Render every line of the entries below as a Markdown table with the columns Row and Line, numbering each row and omitting blank lines. Leave the pictures out.

DATASET ENTRIES:
• • • • •

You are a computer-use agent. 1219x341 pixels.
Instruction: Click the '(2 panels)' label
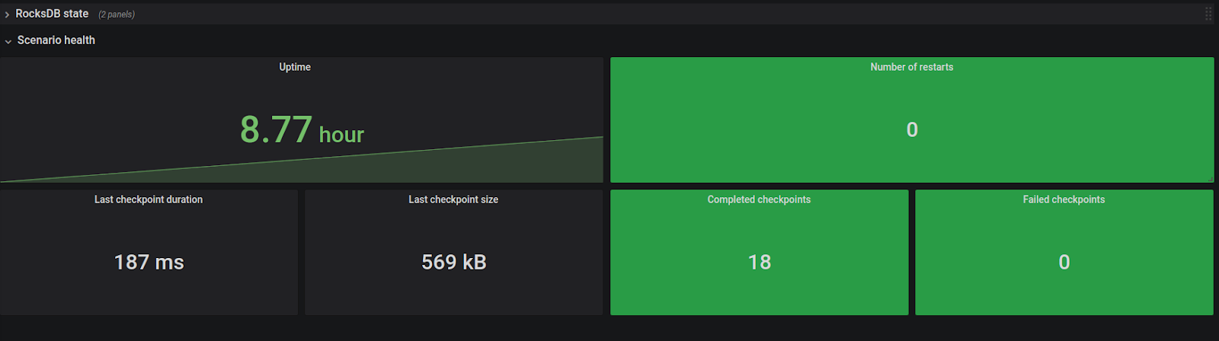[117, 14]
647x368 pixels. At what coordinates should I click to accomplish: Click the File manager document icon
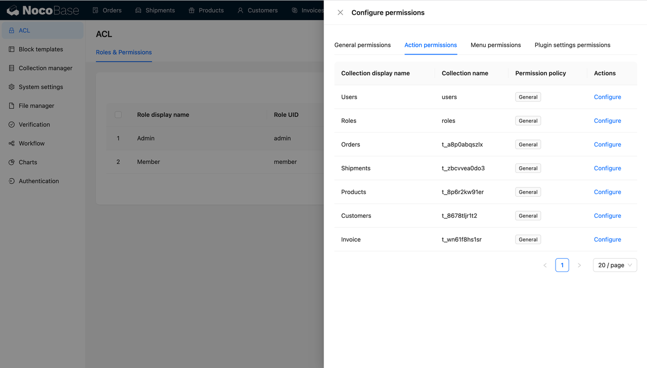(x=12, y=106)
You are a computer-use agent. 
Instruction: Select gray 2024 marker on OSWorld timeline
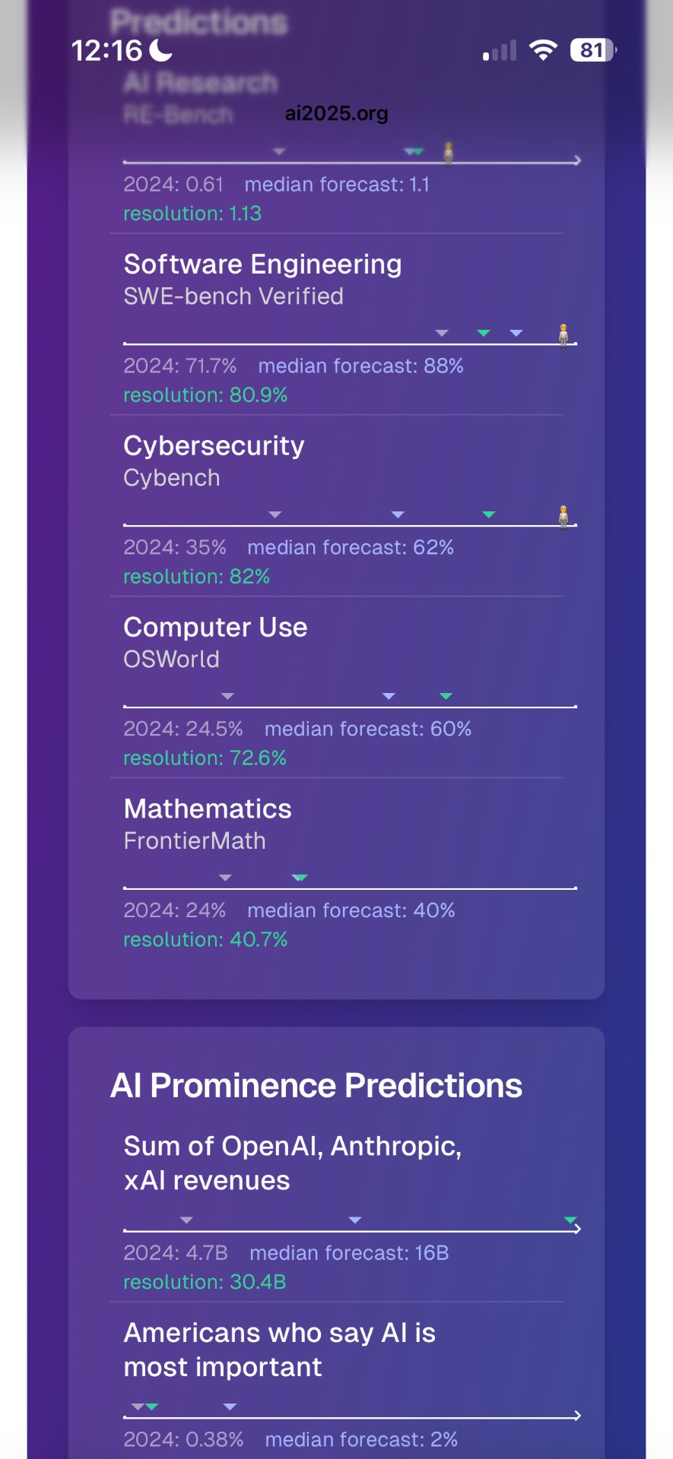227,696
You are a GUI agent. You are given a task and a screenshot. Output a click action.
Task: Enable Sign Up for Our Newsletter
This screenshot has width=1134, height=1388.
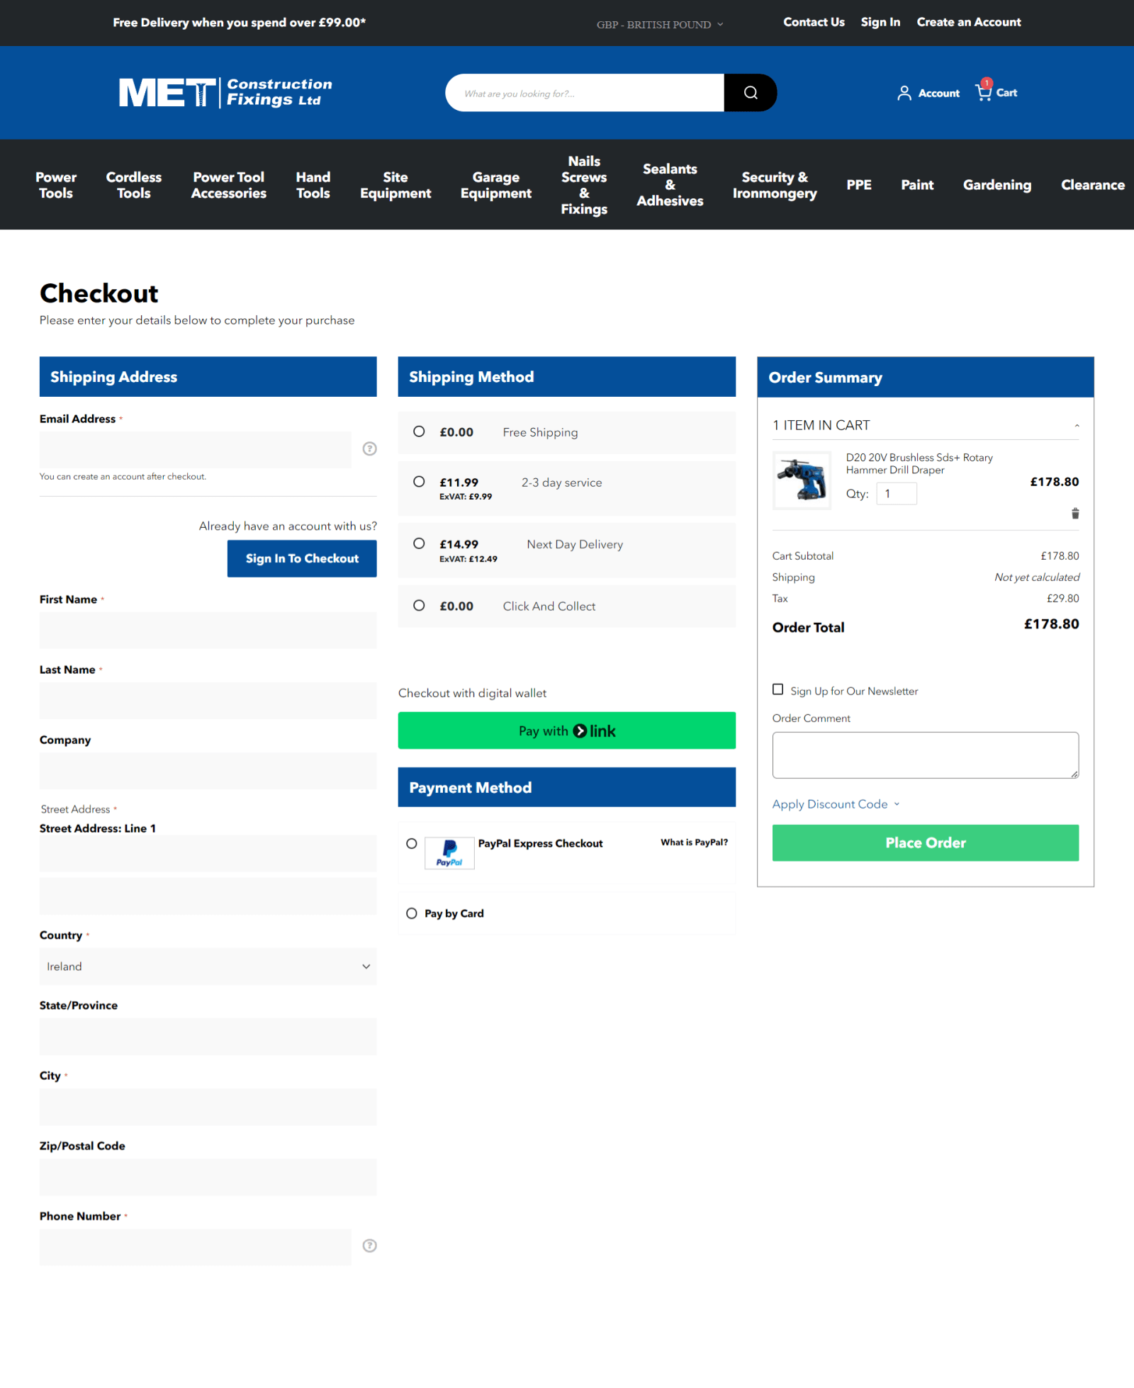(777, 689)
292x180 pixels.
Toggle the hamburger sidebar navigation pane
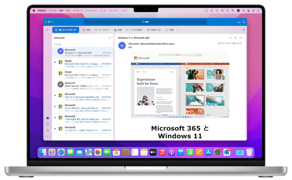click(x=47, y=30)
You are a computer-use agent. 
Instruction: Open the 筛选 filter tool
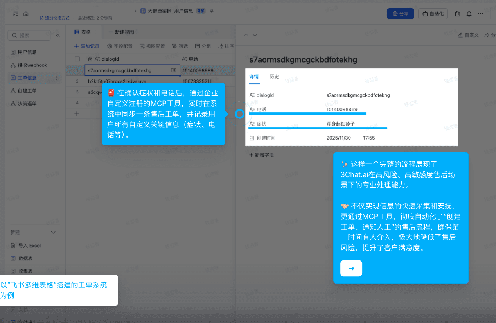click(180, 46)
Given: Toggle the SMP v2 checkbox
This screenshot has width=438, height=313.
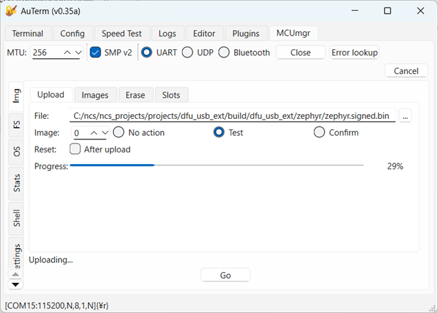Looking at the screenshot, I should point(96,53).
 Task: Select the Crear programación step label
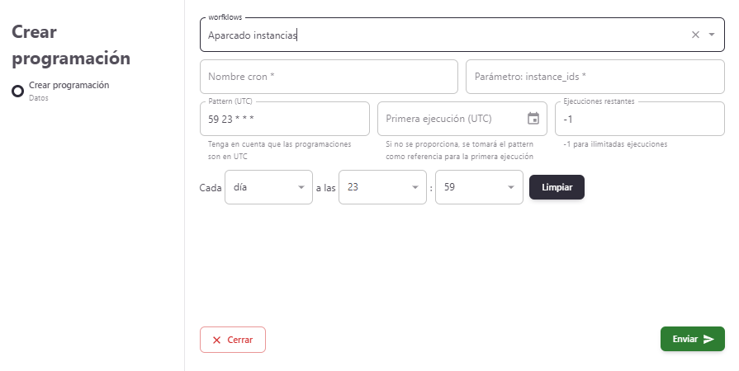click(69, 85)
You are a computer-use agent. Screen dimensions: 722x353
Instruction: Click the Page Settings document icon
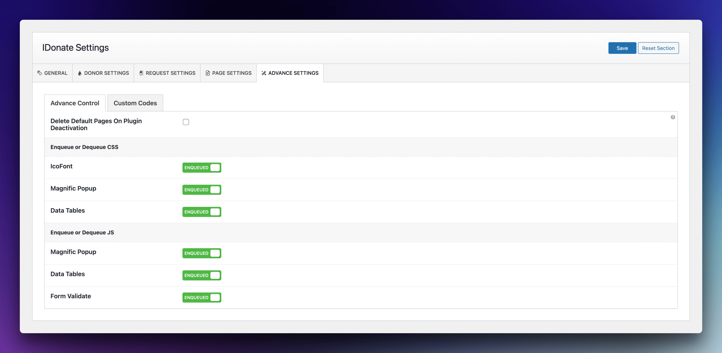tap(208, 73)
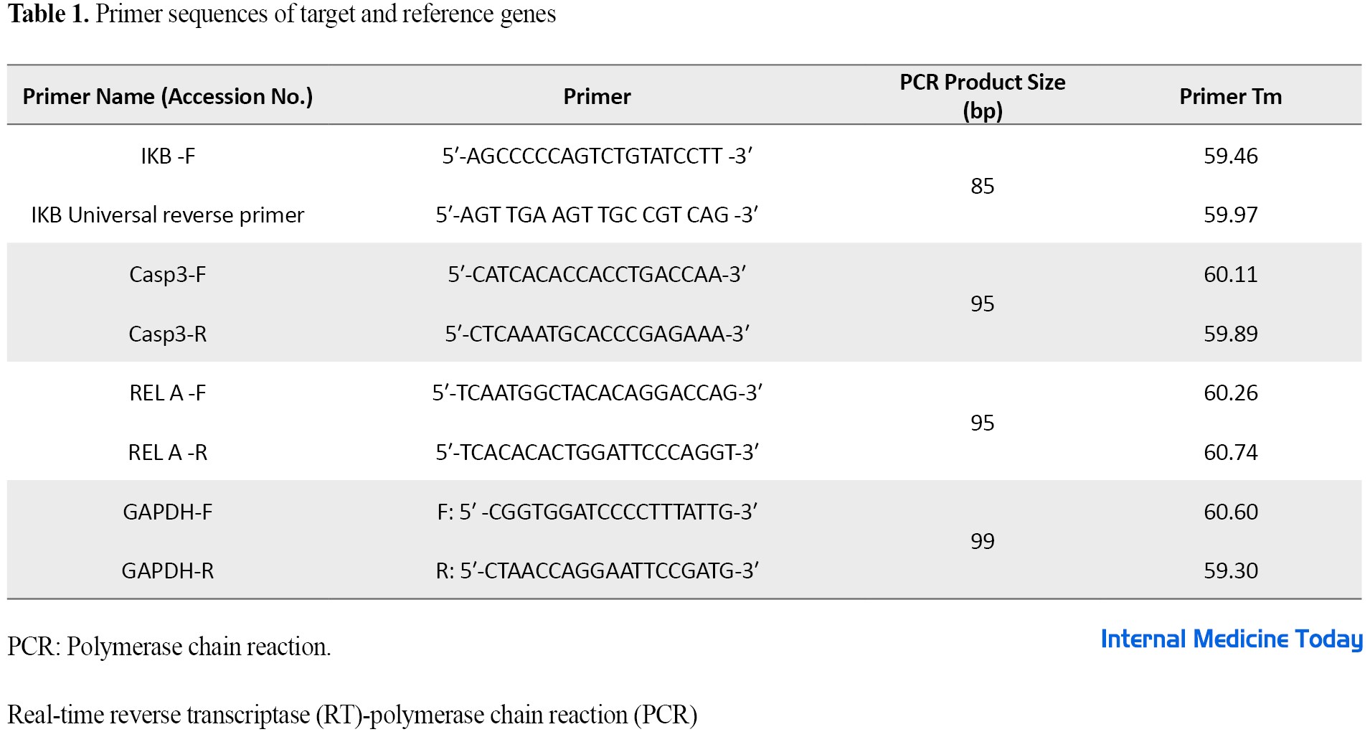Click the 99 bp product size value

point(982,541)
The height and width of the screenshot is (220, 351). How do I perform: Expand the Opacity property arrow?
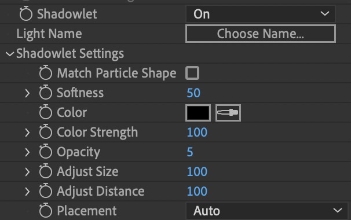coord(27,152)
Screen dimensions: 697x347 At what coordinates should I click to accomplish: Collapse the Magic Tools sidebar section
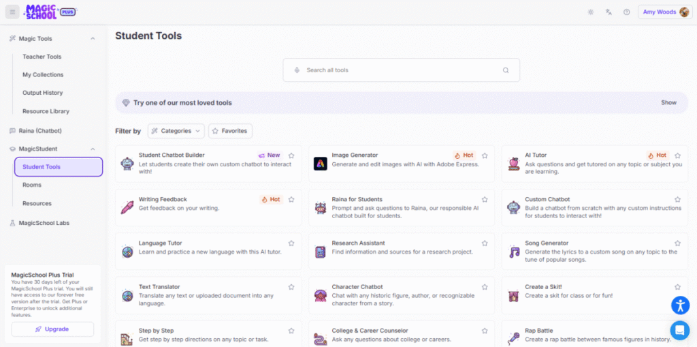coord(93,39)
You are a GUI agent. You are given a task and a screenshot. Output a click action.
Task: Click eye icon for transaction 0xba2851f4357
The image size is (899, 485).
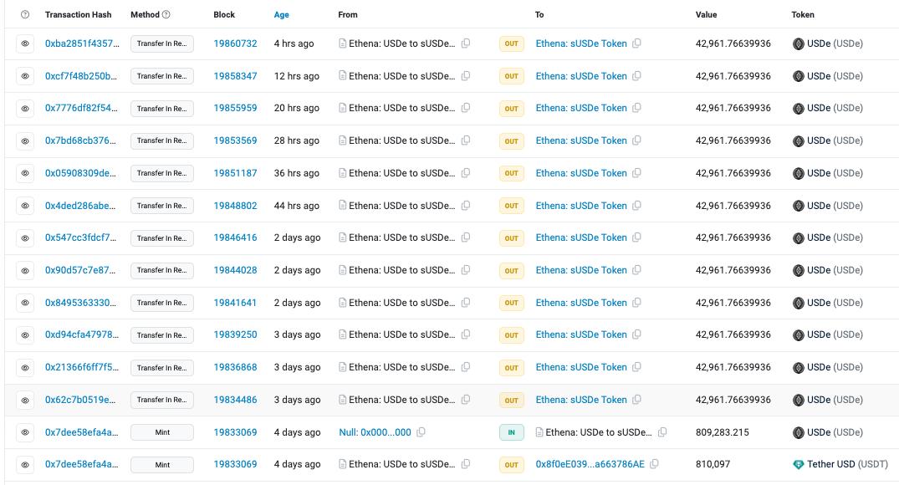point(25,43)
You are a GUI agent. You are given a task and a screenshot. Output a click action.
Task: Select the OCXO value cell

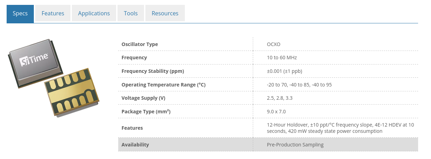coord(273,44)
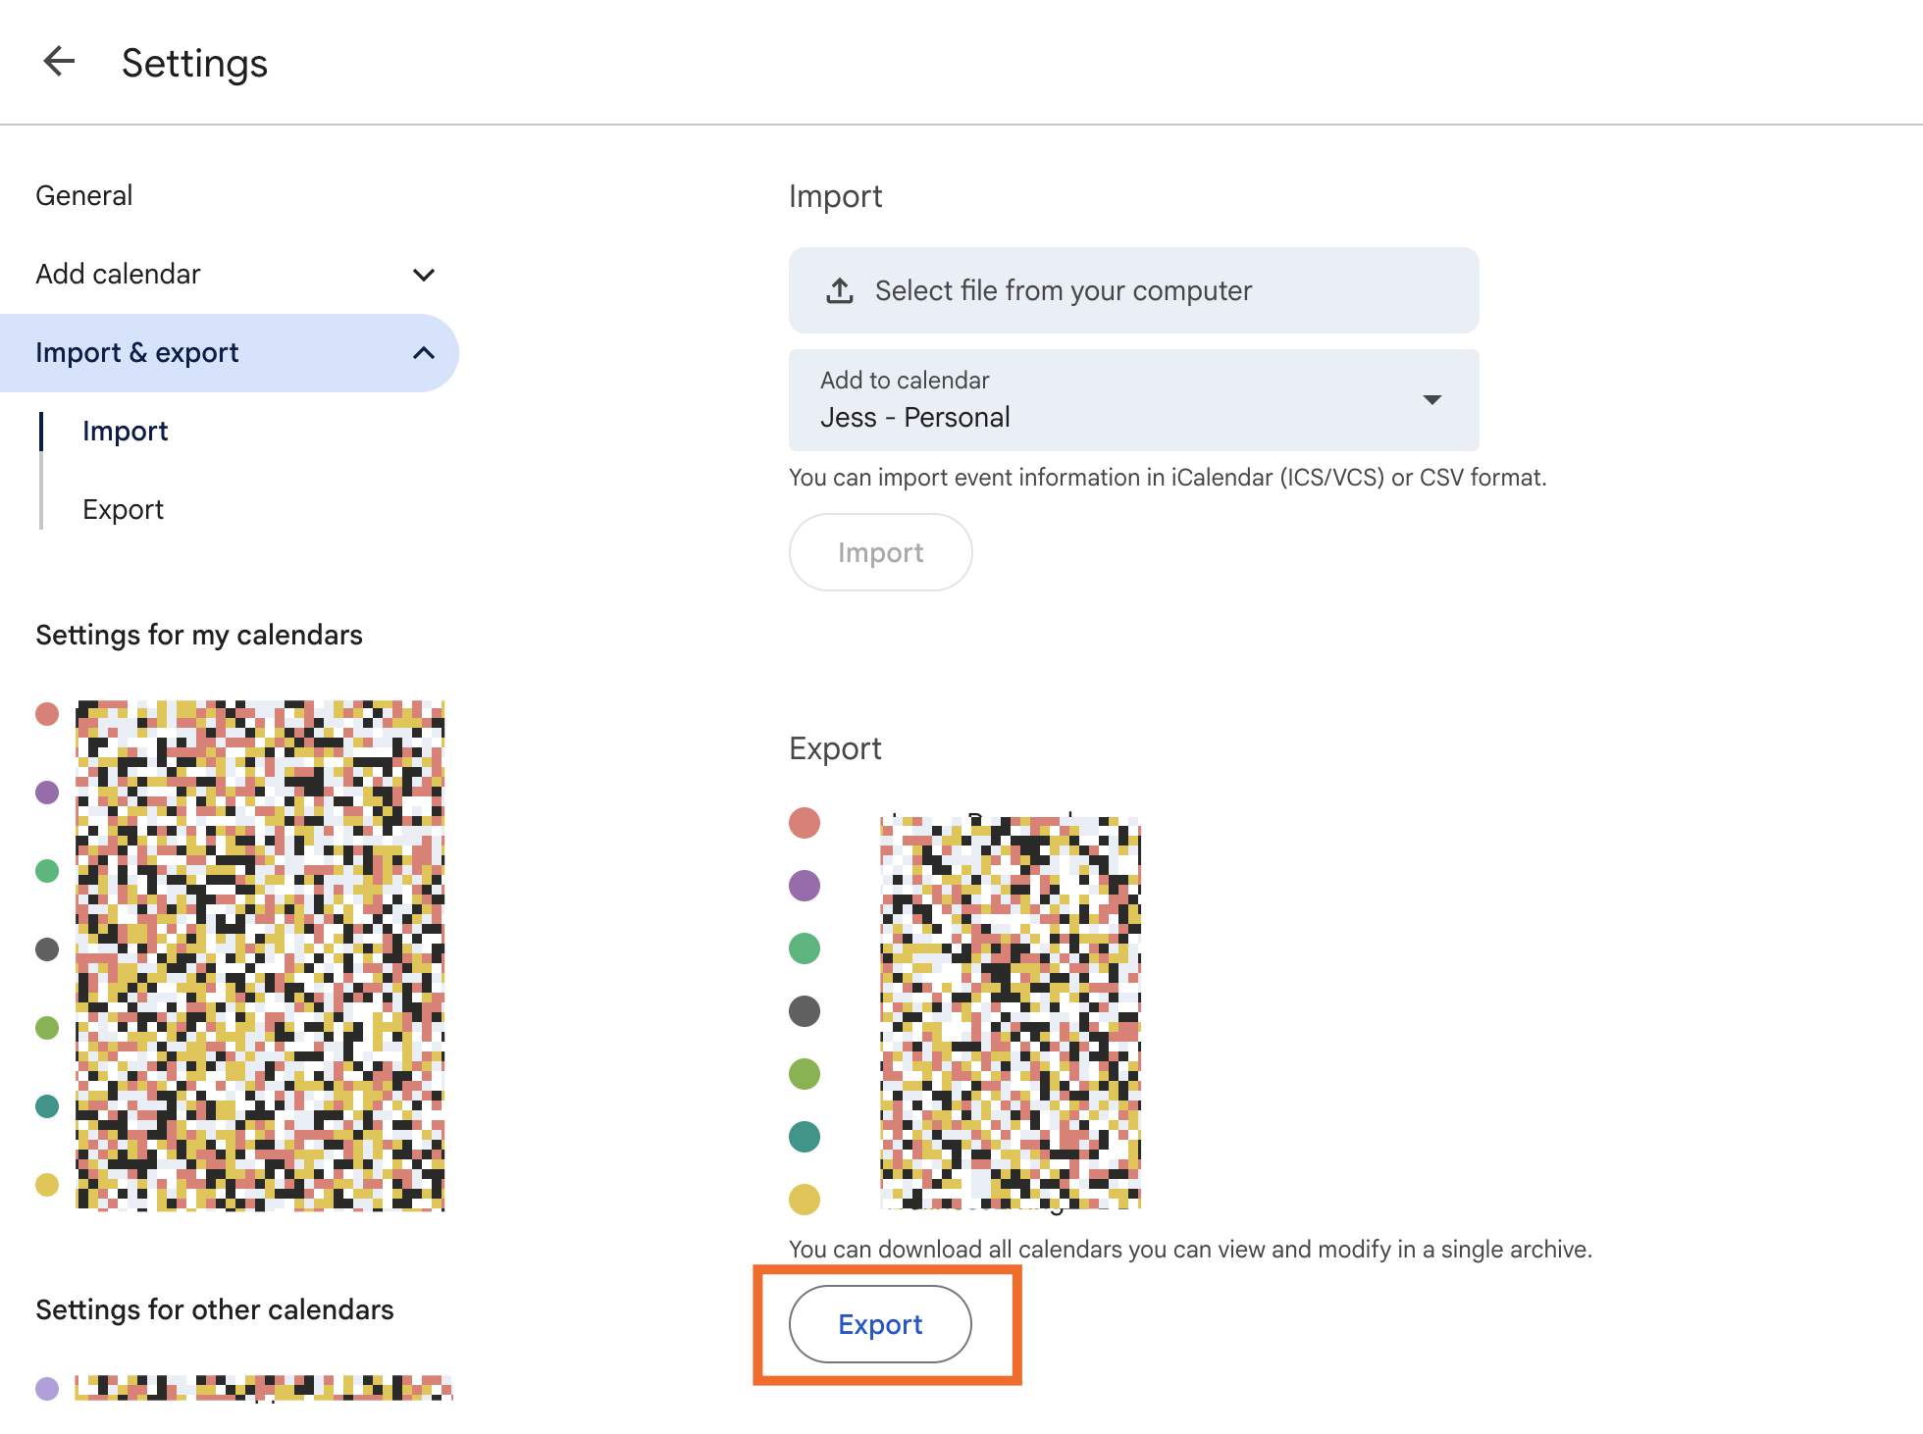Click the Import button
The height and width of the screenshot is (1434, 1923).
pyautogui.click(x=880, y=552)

• • • • •

RESULT OF THIS EXERCISE:
| Row | Line |
|---|---|
| 1 | You are a computer-use agent. 1219x341 pixels. |
| 2 | Instruction: Click the '(2 panels)' label |
| 3 | [117, 14] |
| 4 | 647x368 pixels. At what coordinates should I click to accomplish: Click the File manager document icon |
| 5 | (x=12, y=106) |
| 6 | You are a computer-use agent.  |
| 7 | Instruction: Select gray 2024 marker on OSWorld timeline |
| 8 | 227,696 |
| 9 | You are a GUI agent. You are given a task and a screenshot. Output a click action. |
| 10 | Task: Enable Sign Up for Our Newsletter |
| 11 | This screenshot has width=1134, height=1388. |
| 12 | (777, 689) |
| 13 | 292x180 pixels. |
| 14 | Toggle the hamburger sidebar navigation pane |
| 15 | click(x=47, y=30) |
| 16 | You are a computer-use agent.  |
| 17 | Instruction: Open the 筛选 filter tool |
| 18 | click(180, 46) |
| 19 | Given: Toggle the SMP v2 checkbox |
| 20 | This screenshot has width=438, height=313. |
| 21 | Looking at the screenshot, I should point(96,53). |
| 22 |  Task: Select the Crear programación step label |
| 23 | click(69, 85) |
| 24 | You are a computer-use agent. Screen dimensions: 722x353 |
| 25 | Instruction: Click the Page Settings document icon |
| 26 | tap(208, 73) |
| 27 | Click the 99 bp product size value |
| 28 | point(982,541) |
| 29 | The height and width of the screenshot is (220, 351). How do I perform: Expand the Opacity property arrow? |
| 30 | coord(27,152) |
| 31 | Screen dimensions: 697x347 At what coordinates should I click to accomplish: Collapse the Magic Tools sidebar section |
| 32 | coord(93,39) |
| 33 | You are a GUI agent. You are given a task and a screenshot. Output a click action. |
| 34 | Task: Click eye icon for transaction 0xba2851f4357 |
| 35 | The image size is (899, 485). |
| 36 | point(25,43) |
| 37 | You are a GUI agent. You are given a task and a screenshot. Output a click action. |
| 38 | Task: Select the OCXO value cell |
| 39 | coord(273,44) |
| 40 | Click the Import button |
| 41 | The height and width of the screenshot is (1434, 1923). |
| 42 | pyautogui.click(x=880, y=552) |